Chapter Three

THREE

Outside, the short winter day had ended by the time they finished tea. Inside, too, it was pretty dark, in spite of oil lamps and candles.

Daisy’s candle flame flickered in the draughts as she found her way back to the Hall.

Shadows danced about her, and she recalled Jemima’s mention of a ghost. She wished she had brought an electric torch.

These days the arrival of electricity tended to banish ghosts, but here the shadowy centuries pressed close.

Her footsteps echoed from the stone walls.

She caught herself glancing nervously over her shoulder.

She had intended to take a look at the other chapel, the one in the house, but that struck her as altogether too spooky for comfort. By the feeble light of her candle, she wouldn’t be able to see much anyway, in any of the rooms. She needed a torch or a good lantern.

Eyeing the bell-pull, she wondered whether anyone would come if she rang. It was worth a try.

As she raised her hand to the cord, light footsteps sounded behind her. She swung round with a gasp.

“It’s only me.” Felicity’s smile had a touch of mockery. She set on the table her candle and the unlit lantern she was carrying. “I thought you might need this. Sorry, did I make you jump?”

“Yes,” Daisy confessed. “I’d just remembered that your sister mentioned a ghost. Do you know the story?”

“Do you want it for your article? I can tell you, but it’s not frightfully interesting. No one bricked up in a wall to die or discovered with a lover and thrown from the Tower. It’s not even very ancient.”

“What happened?”

“Actually, it was rather like Mansfield Park. In the late eighteenth century, a poor young cousin was brought to Brockdene to be companion to a dowager countess. She got used to living comparatively well; and when the old lady died, she didn’t want to go home.
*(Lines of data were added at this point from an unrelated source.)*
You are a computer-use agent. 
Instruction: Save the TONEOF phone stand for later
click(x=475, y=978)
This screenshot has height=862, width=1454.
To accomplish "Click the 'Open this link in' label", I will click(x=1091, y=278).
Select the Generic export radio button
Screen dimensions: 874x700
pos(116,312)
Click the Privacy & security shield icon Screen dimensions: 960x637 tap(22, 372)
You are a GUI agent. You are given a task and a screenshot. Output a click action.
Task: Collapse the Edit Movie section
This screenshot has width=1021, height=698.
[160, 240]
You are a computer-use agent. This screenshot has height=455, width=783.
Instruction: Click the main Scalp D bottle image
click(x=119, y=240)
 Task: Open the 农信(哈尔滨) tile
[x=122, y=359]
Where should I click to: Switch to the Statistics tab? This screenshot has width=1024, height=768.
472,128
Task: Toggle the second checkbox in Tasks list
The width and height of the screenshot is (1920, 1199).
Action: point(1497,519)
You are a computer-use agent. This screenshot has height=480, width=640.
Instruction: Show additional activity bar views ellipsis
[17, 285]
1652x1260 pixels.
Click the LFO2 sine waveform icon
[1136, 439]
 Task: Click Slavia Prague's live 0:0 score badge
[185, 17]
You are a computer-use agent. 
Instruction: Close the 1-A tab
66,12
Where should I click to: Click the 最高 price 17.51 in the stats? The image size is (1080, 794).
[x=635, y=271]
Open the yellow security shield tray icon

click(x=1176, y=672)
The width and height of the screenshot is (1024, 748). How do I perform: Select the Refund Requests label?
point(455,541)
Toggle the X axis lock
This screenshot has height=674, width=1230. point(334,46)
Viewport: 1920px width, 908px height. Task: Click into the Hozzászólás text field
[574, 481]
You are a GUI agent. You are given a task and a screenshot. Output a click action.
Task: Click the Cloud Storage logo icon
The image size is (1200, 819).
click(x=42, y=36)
I don’t think she actually killed herself, but she didn’t live long after being sent away.

She came back to haunt the place where she was happy, you see. ”

“Spiffing!” said Daisy, scribbling madly. “At least, I’m sorry for her of course, but it’ll add a bit of spice to my article. Presumably she doesn’t go around rattling chains?”

“No, she’s just a young girl, about my age, I suppose, dressed in white, wandering from room to room. Not that I’ve ever seen her,” Felicity disclaimed hurriedly. “I don’t believe in ghosts.”

“Nor do I,” Daisy said, with the more vehemence because a few minutes ago she almost had believed. “Thanks for bringing the lantern, Miss Norville. I was just going to ring for one.”

“I dare say someone might have answered the bell, knowing you’re staying. But please, call me Felicity, won’t you?”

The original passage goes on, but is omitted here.